Les Jordaniens veulent du changement : ils n’aspirent pas à un changement de régime mais à des changements du régime en place.

Dans les cortèges qui se sont déroulés à travers le pays chaque vendredi depuis six semaines il y a presque consensus sur la nécessité de réformer la monarchie Hachémite, au pouvoir depuis 1921.

Les demandes de l’opposition ont évolué d’un changement d’une loi électorale imparfaite à la dissolution d’un Parlement élu dans des conditions contestables et à l’établissement d’une monarchie constitutionnelle où le roi deviendrait un chef d’état sans pouvoir exécutif.
Le roi Abdallah, qui succéda à son père le roi Hussein en 1999, y a répondu en renvoyant l’impopulaire gouvernement de Samir Rifai et en rencontrant les principaux groupes d’opposition. Lors de ces rencontres, y compris - une première - avec les influents Frères Musulmans, le roi promit une ère nouvelle et se déclara prêt à répondre aux griefs et aux revendications du peuple.

Selon ses interlocuteurs, le roi sembla avoir compris le message envoyé par les révolutions tunisienne et égyptienne : les dirigeants arabes ne peuvent plus rester à l’abri d’une colère populaire montante.

« Il nous a pris par surprise. Il était résolu à écouter nos critiques et nos demandes. Il s’est aussi montré enthousiaste à l’idée de changement », selon ce que me dit un leader de l’opposition qui m’expliquait que le roi paraissait comprendre que de vraies réformes seraient la clé de voûte du régime.

En partie parce qu’ils craignaient des représailles de la part des services de sécurité, les Jordaniens ont tenté de limiter leurs critiques du gouvernement, évitant d’attaquer directement, ou éventuellement indirectement, le roi. Mais la crise actuelle a changé tout cela : beaucoup de représentants de l’opposition ont franchi cette ligne rouge traditionnelle et critiqué le palais lui-même.

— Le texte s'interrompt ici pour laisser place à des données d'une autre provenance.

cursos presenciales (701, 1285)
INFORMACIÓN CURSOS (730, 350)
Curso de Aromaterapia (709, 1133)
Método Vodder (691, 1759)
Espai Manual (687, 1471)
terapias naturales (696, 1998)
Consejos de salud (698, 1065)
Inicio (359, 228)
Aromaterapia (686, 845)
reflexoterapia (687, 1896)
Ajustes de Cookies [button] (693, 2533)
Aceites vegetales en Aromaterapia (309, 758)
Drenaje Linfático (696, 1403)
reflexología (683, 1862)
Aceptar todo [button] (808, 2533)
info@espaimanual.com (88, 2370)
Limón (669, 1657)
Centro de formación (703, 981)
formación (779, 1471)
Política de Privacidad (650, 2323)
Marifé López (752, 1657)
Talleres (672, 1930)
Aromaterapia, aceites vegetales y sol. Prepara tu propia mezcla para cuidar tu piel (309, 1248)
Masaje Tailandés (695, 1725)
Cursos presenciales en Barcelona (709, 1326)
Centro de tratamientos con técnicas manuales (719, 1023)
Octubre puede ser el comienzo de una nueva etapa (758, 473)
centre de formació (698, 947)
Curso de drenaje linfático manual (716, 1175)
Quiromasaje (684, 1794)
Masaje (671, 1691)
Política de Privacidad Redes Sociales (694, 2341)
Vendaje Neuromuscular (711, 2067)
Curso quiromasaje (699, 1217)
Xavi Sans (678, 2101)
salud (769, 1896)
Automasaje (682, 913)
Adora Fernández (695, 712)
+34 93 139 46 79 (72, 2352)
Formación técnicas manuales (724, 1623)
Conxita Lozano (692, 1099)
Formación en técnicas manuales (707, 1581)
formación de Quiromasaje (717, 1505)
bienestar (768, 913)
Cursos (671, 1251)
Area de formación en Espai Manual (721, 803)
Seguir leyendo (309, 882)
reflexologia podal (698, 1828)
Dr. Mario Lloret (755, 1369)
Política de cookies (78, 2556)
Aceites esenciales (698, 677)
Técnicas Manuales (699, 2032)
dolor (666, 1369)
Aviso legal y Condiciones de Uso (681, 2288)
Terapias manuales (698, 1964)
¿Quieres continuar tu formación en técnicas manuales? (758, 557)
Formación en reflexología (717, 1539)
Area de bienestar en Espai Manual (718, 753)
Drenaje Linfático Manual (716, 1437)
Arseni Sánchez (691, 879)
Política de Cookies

Dans une lettre ouverte au roi, un islamiste indépendant, Leith Shbeilat, lança cet avertissement : le pays reste loyal vis-à-vis du monarque pour l’instant, mais des changements de système seront nécessaires pour arrêter la tempête qui vient.

On n’avait pas entendu un tel avertissement, repris de façon plus prudente par certains partis politiques, depuis les années 50, quand l’opposition de gauche et panarabe défia les souverains Hachémites, les considérant comme trop pro-occidentaux.

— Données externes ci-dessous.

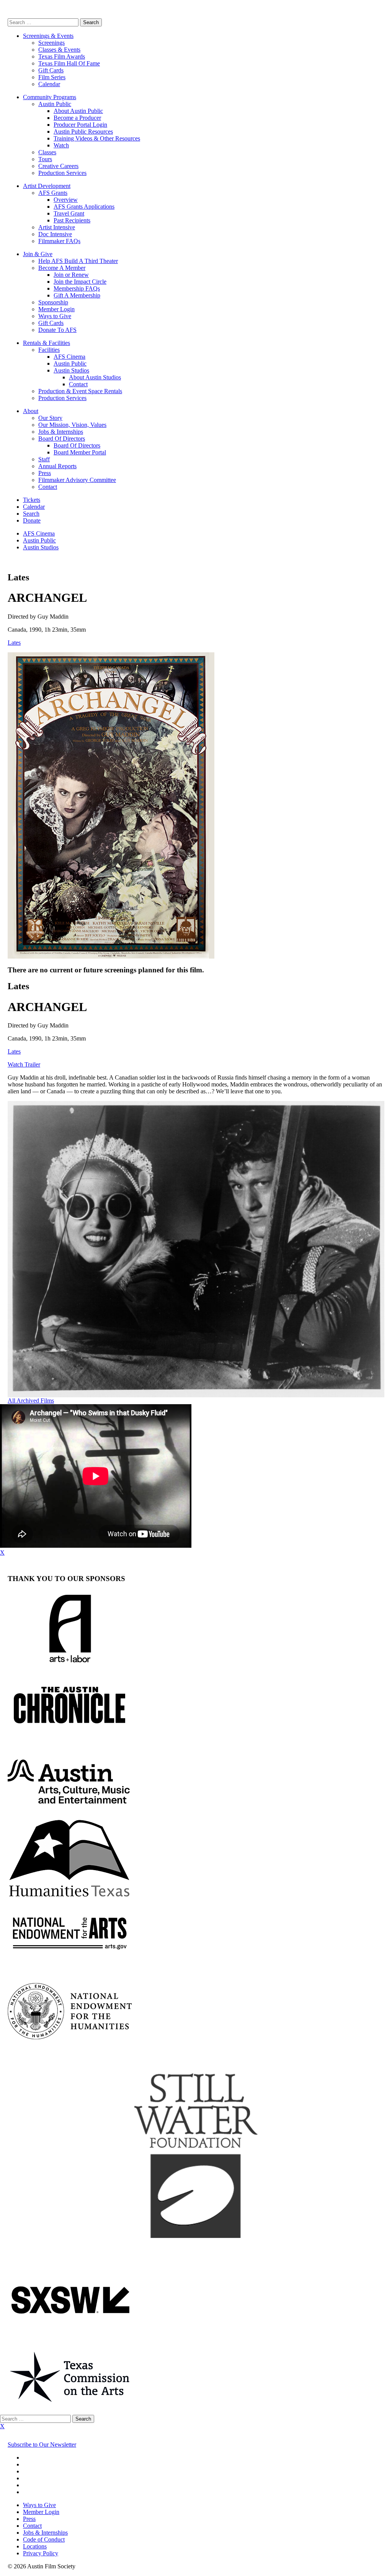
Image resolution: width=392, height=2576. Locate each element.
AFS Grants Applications (84, 206)
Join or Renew (71, 274)
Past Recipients (72, 220)
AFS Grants (52, 192)
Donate (32, 520)
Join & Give (37, 254)
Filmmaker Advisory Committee (77, 480)
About (30, 411)
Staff (44, 459)
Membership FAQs (77, 288)
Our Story (50, 418)
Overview (66, 199)
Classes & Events (59, 49)
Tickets (31, 500)
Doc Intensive (55, 234)
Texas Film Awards (61, 56)
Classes (47, 152)
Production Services (62, 173)
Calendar (49, 84)
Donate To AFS (57, 330)
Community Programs (49, 97)
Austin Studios (71, 370)
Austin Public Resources (83, 131)
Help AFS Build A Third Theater (78, 261)
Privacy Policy (40, 2553)
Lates (14, 642)
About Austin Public (78, 111)
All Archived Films (31, 1400)
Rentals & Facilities (46, 343)
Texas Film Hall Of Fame (69, 63)
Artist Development (46, 186)
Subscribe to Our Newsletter (42, 2444)
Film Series (51, 77)
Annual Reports (57, 466)
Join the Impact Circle (80, 281)
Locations (35, 2546)
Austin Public (54, 104)
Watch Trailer (24, 1064)
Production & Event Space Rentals (80, 391)
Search (31, 513)
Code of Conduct (44, 2539)
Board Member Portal (80, 452)
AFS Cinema (69, 356)
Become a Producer (77, 117)
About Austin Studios (95, 377)
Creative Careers (58, 166)
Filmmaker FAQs (59, 241)
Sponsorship (53, 302)
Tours (45, 159)
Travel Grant (69, 213)
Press (44, 473)
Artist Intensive (56, 227)
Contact (78, 384)
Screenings (51, 42)
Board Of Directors (61, 438)
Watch (61, 145)
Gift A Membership (77, 295)
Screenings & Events (48, 36)
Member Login (56, 309)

Mais la Jordanie a changé depuis cette époque. En 1989, le défunt roi Hussein, avait rétabli la vie parlementaire et levé la loi martiale en vigueur depuis trois décennies, ouvrant la voie à la légalisation de partis politiques et rendant la liberté d’expression plus facile.

Les réformes du roi Hussein faisaient suite à un soulèvement aussi limité que sérieux, provoqué par une brutale hausse des prix, résultat direct d’une suspension des subventions du fuel exigée par le FMI, ce qui heurta la base des partisans de la monarchie dans le Sud du pays.
Une nouvelle phase d’ouverture et de liberté politique s’ensuivit, mais les réformes étaient incomplètes et les lois restrictives restèrent en place, permettant aux services de sécurité et de surveillance de maintenir une main de fer sur le pays.

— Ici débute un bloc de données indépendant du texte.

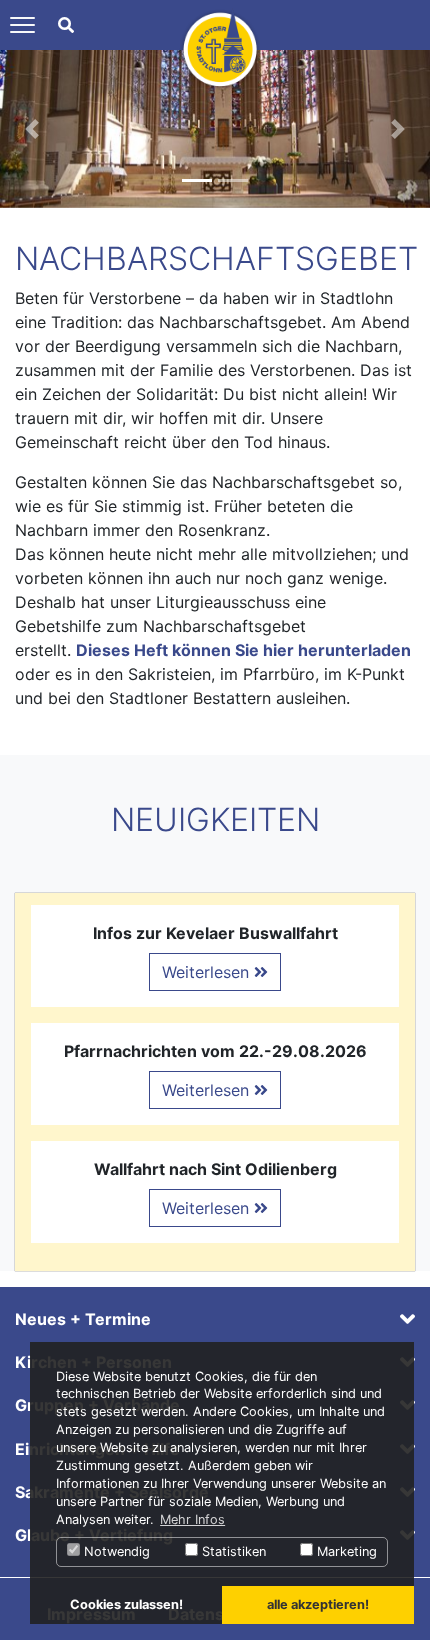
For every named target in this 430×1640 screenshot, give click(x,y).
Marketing (345, 1551)
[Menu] (22, 25)
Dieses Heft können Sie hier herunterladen (243, 650)
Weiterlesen (208, 972)
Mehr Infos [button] (192, 1519)
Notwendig (115, 1551)
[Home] (220, 48)
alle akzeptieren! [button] (318, 1604)
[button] (32, 129)
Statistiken (232, 1551)
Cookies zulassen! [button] (126, 1604)
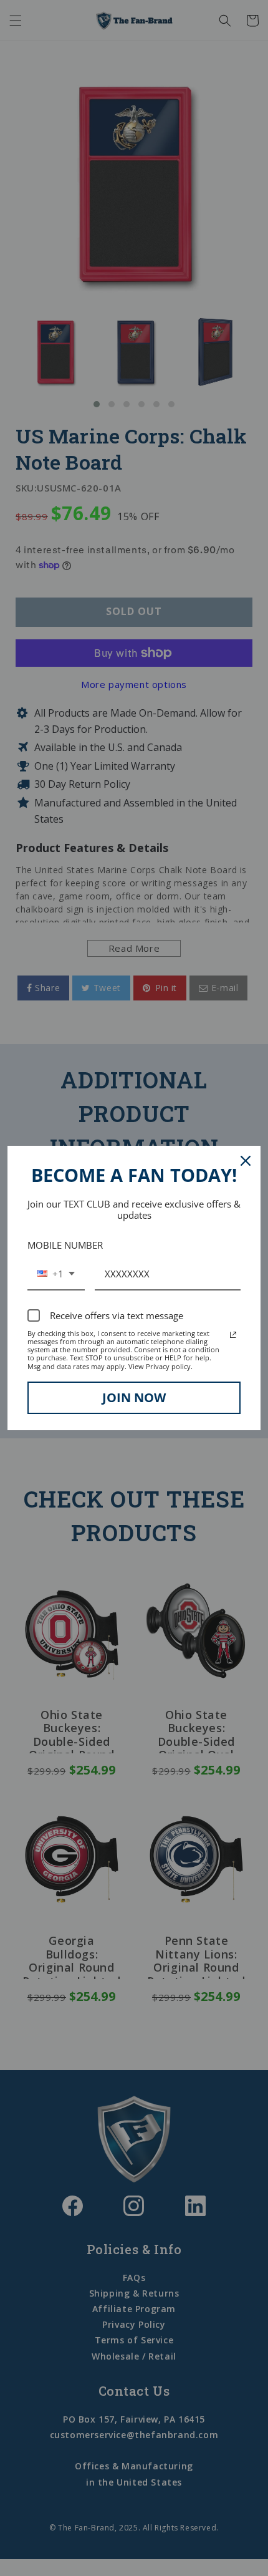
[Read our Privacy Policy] (233, 1334)
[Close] (246, 1161)
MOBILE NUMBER (65, 1245)
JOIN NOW (134, 1397)
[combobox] (56, 1274)
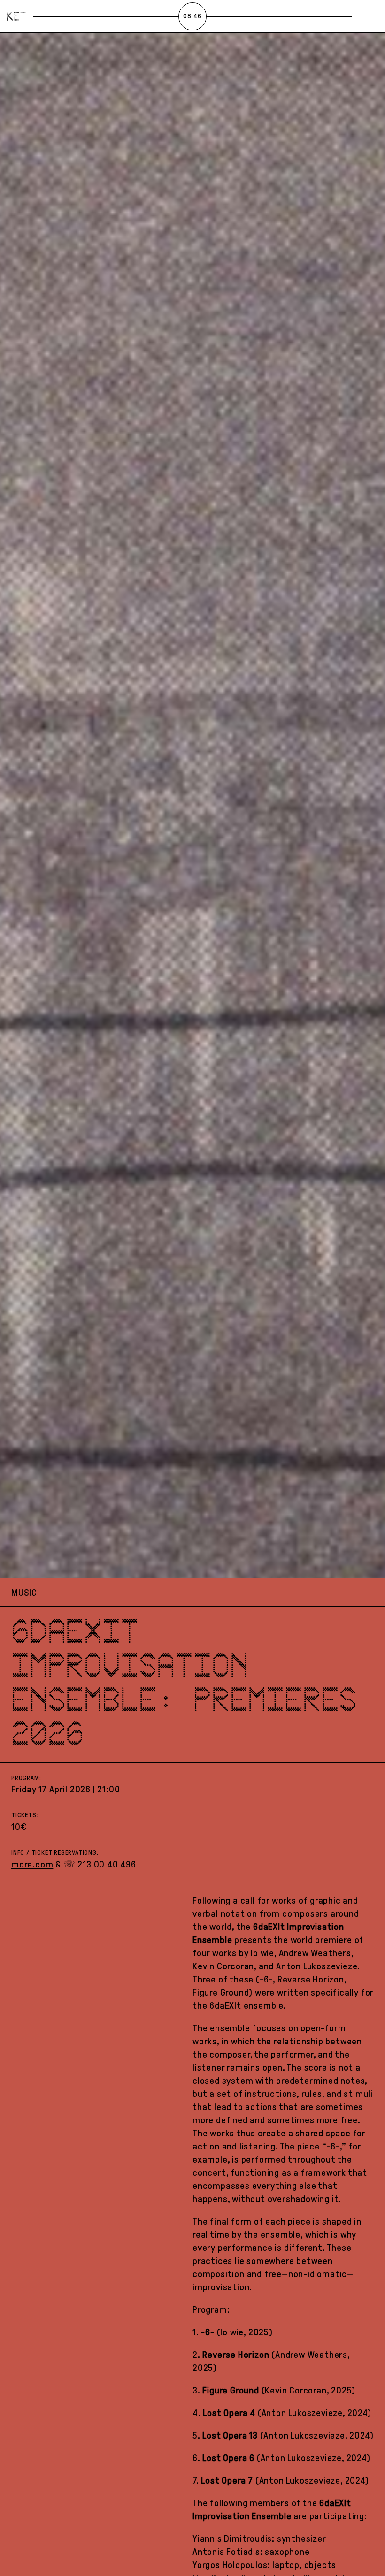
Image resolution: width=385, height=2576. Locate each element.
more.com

Soit, on ne confisque plus les passeports des activistes, mais l’influence des forces de sécurité reste considérable et elles sont, parfois, envahissantes.

Perte de confiance

Il faut souligner que, dans une tentative visant à désamorcer le ressentiment qui monte envers les politiques économiques et la répression de la dissidence, le palais fit en sorte que les forces de sécurité ne cherchèrent pas à disperser les récentes manifestations, en dépit de l’existence d’une loi qui les restreint.

Toutefois, la violente dispersion d’une manifestation dans les faubourgs d’Amman, vendredi dernier, par des inconnus en civil, a suscité l’inquiétude : certains, au c ?ur du pouvoir, résistent aux appels à la réforme. La scène rappelait le « jour de la colère » en Egypte, quand des voyous payés par le gouvernement et des officiers de police camouflés avaient attaqué des manifestants qui demandaient la démission d’Hosni Moubarak. Armés de bâtons, sous l’ ?il vigilant de la police jordanienne, ces casseurs agressèrent de pacifiques protestataires, en en blessant un certain nombre.

Le gouvernement de Marouf Bakhit, le nouveau Premier ministre jordanien, a ordonné une enquête sur cet incident. Ce sera un test de crédibilité majeur pour le nouveau gouvernement, qui compte un certain nombre de personnalités respectées qui ont fait leurs preuves comme partisans des libertés politiques et de presse.
Bien des Jordaniens semblent disposés à donner à ce cabinet la chance de mener à bien ses réformes, bien que le doute persiste quant à la démarche, y compris le « toilettage » de l’autorisation conditionnelle de se rassembler, suspectée d’être insuffisante pour rétablir la crédibilité du gouvernement.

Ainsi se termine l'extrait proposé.